_QUOTED PASSAGE_.
Modern societies have developed immune systems to deal with epidemics. They are based on international cooperation in the face of global threats; social cohesion, which allows acting in solidarity; a robust and universal healthcare system; and an efficient and credible state, which follows scientific criteria to take action. 

 

But today we face the greatest planetary emergency since World War II with these immune systems severely weakened.

 

Western democracies are more unequal and their states weaker, populist nationalisms disrupt international cooperation and promote every-man-for-himself, and the anti-science wave infects the debate with irrationality.

 

In the United States, President Trump had dissolved the White House pandemic preparedness team in 2018, and spent weeks downgrading the coronavirus threat: He said that cases will be “close to zero” and that the epidemic was the opposition’s “new deception.” From Mexico, another populist president also contributes to misinformation: “You have to hug, nothing happens,” says President López Obrador with joyful irresponsibility.

_ENTRIES SHOWN_.

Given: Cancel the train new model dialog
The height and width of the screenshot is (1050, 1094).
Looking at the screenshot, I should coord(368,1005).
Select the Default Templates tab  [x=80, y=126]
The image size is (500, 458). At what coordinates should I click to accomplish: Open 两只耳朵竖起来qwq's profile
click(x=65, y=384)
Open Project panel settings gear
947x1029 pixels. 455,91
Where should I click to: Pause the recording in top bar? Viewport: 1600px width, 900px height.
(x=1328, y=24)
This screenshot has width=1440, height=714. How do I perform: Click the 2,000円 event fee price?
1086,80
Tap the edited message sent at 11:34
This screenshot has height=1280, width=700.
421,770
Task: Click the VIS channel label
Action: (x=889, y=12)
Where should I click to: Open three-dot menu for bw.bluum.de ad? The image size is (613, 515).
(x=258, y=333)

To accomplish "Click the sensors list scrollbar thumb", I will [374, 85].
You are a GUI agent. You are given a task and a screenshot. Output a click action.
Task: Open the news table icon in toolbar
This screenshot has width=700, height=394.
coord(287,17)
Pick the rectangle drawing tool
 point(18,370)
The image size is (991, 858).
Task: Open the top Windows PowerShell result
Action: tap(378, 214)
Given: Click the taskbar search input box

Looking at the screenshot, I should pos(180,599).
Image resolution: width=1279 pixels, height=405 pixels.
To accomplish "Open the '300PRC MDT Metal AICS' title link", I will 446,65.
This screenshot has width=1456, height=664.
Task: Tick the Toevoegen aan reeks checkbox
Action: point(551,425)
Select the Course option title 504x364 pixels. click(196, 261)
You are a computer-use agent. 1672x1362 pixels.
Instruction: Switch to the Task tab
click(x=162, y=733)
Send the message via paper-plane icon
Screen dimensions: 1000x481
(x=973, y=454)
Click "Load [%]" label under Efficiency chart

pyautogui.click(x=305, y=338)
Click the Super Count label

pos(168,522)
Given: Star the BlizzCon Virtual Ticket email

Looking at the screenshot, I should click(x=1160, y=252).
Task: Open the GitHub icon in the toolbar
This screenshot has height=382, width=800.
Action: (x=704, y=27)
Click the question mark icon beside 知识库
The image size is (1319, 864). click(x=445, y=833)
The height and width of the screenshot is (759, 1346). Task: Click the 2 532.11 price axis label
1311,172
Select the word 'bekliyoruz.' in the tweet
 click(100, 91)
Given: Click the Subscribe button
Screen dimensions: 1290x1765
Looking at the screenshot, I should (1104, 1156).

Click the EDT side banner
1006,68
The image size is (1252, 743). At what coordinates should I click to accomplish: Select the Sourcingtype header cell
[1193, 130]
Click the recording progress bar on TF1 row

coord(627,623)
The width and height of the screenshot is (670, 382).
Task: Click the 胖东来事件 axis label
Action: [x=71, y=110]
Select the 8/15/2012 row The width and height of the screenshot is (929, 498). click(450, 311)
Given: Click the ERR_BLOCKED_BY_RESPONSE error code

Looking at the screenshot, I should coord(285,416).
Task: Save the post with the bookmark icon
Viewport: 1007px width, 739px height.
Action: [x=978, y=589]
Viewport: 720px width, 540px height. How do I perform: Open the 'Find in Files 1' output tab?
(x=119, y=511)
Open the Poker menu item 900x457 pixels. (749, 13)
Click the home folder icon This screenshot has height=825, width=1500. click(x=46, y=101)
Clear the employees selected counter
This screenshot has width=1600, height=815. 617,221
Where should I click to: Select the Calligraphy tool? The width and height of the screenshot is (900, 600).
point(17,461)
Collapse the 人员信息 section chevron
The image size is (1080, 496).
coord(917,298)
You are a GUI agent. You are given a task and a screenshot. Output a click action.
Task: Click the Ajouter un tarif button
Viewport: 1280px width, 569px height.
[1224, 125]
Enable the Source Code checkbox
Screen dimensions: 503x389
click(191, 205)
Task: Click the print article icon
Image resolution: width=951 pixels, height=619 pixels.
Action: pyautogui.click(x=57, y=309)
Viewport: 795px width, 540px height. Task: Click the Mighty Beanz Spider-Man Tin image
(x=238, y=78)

_ACTIVITIES_.
1. List the components that the passage on societies' defenses against epidemics names as the basis of modern societies' immune systems.
2. Resume the passage on societies' defenses against epidemics after its last sentence and keep its argument going.
The records have nothing to do with the passage on how societies respond to epidemics.

_NUMBERED ANSWERS_.
1.
- International cooperation in the face of global threats
- Social cohesion, which allows acting in solidarity
- A robust and universal healthcare system
- An efficient and credible state, which follows scientific criteria to take action

2.
The immune system of Chilean society is also depressed, due to a context of social hatred and the discrediting of everything that smells of authority: This week, some ingenious people proclaimed that the coronavirus was a government invention to stop the country’s social movement.

 

On Thursday, it was declared that President Sebastián Piñera would announce measures on Saturday. He finally announced these measures on Friday night, followed by other measures announced by the Minister of Health on Saturday noon. It is not sustainable that the public communication of the crisis continues to be contaminated because Piñera simultaneously insists on blaming attacks that never occurred or delivering confusing versions as to when he found out about the fires in the Metro.

 

A president with a conflictive relationship with the truth, and zero credibility among citizens, is not the leader that one would dream of in this emergency. That is why there is an urgent need to depersonalize crisis management and to put daily communication in the hands of scientific spokespeople without a partisan agenda.

 

In Spain, the epidemiologist Fernando Simón has been in charge of emergencies such as Ebola for eight years, regardless of the political color of the government, and is a credible voice for citizens.

 

The opposition must also get serious and stop fantasizing about removing Piñera from power as secretary. Major political decisions are coming: Repeating a march like the one that took place on March 8 (8M) for Women’s Day is unthinkable, and even the scheduled April referendum on a new constitution is at risk. Britain and Louisiana have already decided to postpone elections. The responsible thing is to not bury your head in the sand when faced with such difficult dilemmas; all scenarios must be analyzed to prepare serious health and policy responses, based on scientific evidence.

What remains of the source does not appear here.